Demand for energy efficiency technology set to soar as UK firms face impacts of Government’s changes to carbon Legislation
- Government’s u-turn on Carbon Reduction Commitment will result in Treasury pocketing £1 billion per year from participating organisations.
- Industry experts claim changes have increased the net cost of carbon for all participants by 10 times.
- Uptake of energy efficiency technology is now the only option for organisations to minimise the increased costs.
- Changes may be the “stick” to engage FD’s to increase investment in low carbon technologies.
The Government’s changes to the Carbon Reduction Commitment Energy Efficiency scheme (CRC), announced in the recent Comprehensive Spending Review, is to be redesigned.
The participants cost for each carbon emission will not be reimbursed to top performers - instead, all monies will go straight to the Treasury, generating £1bn a year.
Previously, the scheme was revenue neutral for the Treasury and the capital would have been redistributed among UK businesses and local authorities which demonstrated the greatest reductions in carbon emissions and their position in the league table.
For some time the industry has called for the CRC to be simplified, which the Government has delivered. However the increased costs were not expected.
Alan O’ Brien, Sabien Technology chief executive, said: “CRC participants were not expecting this. Many of the 3,000 plus participants will need to revisit their CRC strategies as the cost implications become apparent.
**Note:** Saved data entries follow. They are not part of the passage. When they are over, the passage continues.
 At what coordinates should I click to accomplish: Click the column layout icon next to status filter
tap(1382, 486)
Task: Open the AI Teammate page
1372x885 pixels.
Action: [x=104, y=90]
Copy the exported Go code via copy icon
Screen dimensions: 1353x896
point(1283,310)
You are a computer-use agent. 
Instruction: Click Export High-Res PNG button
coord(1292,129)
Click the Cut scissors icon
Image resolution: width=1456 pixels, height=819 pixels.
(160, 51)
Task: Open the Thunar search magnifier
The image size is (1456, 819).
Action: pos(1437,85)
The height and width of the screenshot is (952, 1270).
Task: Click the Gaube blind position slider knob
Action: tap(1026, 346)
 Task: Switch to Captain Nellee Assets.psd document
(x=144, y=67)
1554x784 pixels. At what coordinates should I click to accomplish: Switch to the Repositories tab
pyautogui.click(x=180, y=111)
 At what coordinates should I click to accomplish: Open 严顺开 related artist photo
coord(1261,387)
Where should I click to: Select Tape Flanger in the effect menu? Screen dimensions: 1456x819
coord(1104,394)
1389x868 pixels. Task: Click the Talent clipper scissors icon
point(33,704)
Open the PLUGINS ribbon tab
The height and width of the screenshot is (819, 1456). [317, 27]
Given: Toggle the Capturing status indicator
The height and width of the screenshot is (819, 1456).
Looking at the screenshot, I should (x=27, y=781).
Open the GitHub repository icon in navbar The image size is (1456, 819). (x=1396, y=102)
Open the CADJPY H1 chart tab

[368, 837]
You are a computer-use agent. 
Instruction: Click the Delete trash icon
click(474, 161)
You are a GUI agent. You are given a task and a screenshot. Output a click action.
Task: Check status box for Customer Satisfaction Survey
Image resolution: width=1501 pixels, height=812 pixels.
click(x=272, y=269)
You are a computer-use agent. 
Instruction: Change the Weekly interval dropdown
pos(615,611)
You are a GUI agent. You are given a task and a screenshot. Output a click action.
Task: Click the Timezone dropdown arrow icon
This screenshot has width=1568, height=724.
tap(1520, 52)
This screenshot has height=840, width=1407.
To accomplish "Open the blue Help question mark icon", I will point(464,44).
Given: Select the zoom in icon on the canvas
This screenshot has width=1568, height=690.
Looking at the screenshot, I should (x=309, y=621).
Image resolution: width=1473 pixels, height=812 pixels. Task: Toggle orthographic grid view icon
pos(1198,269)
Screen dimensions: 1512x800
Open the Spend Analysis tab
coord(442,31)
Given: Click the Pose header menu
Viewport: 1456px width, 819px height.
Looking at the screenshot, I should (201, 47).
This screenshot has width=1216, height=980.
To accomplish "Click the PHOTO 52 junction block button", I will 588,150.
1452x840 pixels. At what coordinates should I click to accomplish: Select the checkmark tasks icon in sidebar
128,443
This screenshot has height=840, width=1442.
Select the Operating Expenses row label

“In one surprise swoop the cost of the CRC has rocketed. For example, one of the UK’s largest UK retailers is claiming the CRC costs for their organisation has now increased from £10m to £20m a year. Some of the early action metrics organisations have invested in become less important as participants accelerate the implementation of energy efficiency technology,” said O’Brien.
There is no doubt the CRC is now a tax burden. Many of the participants will need to revisit their cash flow forecasts, budgets and timelines to deliver the energy efficiency initiatives. Minimising these unexpected financial impacts is a priority.
“The need to reduce energy consumption will now be firmly in the sight of the Finance Directors, with increasing pressure and demand being placed on the Energy Managers to deliver cost effective initiatives to reduce emissions,” he added.
“Organisations will now need to re-budget in light of the CRC changes and begin to source proven technologies that deliver the greatest level of savings with the quickest paybacks.
“Many of the UK energy efficiency technology providers, Sabien included, will benefit from the changes as participants require proven technology and services to reduce these unbudgeted costs,” claimed O’Brien.
“Our technology, which consistently delivers double digit reductions and quick paybacks combined with our track record and expertise, puts us in a good position to capitalise on the demand created by the Government’s changes.”
Sabien’s client base includes FTSE 100 Index listed blue chip giants such as RBS, Aviva, O2, Lloyds, Vodafone and BT, along with a host of local councils – most recent of which is Hampshire County Council.
The company is currently in discussions about further roll-outs for the remainder of 2010 and into 2011 with existing blue chip and local government clients.